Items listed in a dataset
== Segment start ==
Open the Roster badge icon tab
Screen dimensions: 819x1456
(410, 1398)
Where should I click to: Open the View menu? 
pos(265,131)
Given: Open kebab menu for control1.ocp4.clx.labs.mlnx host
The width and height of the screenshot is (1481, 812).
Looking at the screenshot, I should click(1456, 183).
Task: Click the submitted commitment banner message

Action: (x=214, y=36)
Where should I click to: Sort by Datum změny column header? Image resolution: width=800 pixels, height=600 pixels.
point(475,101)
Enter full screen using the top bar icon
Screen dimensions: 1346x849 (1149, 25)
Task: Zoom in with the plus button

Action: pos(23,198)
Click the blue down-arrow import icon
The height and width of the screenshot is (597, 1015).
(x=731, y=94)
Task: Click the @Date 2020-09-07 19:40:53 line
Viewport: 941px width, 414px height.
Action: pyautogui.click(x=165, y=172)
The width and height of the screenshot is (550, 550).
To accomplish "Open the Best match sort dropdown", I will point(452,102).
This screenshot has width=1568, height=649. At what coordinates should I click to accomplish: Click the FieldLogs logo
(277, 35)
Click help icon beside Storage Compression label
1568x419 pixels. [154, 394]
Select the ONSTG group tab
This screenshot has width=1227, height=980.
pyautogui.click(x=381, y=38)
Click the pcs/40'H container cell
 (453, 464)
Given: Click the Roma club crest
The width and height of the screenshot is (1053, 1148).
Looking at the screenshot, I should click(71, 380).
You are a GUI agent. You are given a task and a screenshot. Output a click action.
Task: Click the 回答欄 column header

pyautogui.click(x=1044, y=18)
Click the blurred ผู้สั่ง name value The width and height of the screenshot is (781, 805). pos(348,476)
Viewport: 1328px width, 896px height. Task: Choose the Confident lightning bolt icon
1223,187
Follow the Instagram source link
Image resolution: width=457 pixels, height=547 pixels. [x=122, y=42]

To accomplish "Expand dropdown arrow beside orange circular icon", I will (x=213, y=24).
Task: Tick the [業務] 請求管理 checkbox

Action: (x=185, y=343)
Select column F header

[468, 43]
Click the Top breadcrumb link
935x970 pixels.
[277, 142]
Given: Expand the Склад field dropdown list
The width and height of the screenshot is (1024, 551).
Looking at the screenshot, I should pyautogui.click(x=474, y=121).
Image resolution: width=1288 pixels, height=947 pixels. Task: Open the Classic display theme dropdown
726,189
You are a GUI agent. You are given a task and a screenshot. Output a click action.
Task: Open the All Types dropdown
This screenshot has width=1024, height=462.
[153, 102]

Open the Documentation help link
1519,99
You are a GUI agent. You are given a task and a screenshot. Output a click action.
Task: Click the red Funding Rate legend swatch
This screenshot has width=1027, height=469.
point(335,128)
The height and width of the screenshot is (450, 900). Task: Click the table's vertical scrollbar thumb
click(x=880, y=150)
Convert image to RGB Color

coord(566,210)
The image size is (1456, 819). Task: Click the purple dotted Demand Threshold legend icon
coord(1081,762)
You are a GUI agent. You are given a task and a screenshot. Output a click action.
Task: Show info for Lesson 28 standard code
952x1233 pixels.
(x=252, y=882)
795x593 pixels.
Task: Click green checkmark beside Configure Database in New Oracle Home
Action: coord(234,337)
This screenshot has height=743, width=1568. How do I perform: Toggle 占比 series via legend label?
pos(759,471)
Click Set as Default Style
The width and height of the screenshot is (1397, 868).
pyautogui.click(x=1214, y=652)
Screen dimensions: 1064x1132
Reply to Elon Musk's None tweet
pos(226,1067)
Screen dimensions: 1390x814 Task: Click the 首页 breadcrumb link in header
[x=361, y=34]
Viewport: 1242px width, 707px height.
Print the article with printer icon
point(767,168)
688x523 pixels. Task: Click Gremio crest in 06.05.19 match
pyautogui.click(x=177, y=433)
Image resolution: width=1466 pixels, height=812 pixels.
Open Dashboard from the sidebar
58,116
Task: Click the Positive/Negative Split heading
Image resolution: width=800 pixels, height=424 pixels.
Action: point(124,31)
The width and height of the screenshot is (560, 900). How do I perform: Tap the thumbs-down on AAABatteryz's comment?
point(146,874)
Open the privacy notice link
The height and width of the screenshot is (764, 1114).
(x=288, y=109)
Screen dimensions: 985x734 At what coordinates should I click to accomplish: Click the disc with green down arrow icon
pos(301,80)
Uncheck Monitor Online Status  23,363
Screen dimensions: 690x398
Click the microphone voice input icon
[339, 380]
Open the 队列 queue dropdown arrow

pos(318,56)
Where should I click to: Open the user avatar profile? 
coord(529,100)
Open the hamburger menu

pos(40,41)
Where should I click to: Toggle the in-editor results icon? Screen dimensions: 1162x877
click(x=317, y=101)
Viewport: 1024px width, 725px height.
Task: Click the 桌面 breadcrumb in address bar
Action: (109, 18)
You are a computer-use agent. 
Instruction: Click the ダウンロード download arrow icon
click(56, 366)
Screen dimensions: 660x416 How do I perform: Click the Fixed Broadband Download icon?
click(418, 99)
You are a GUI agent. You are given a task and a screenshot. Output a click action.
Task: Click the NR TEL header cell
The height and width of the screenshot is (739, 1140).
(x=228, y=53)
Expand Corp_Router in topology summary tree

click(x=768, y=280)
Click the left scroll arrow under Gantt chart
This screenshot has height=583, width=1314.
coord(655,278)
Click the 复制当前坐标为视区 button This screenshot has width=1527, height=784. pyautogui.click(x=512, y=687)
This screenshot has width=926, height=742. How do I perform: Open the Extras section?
== Segment end ==
> _What to work on_
Find each line of the data above that holds the word "will", then copy it.

> _Solution_
To accomplish "Open the Best match sort dropdown", I will point(452,102).
To accomplish "Expand dropdown arrow beside orange circular icon", I will (x=213, y=24).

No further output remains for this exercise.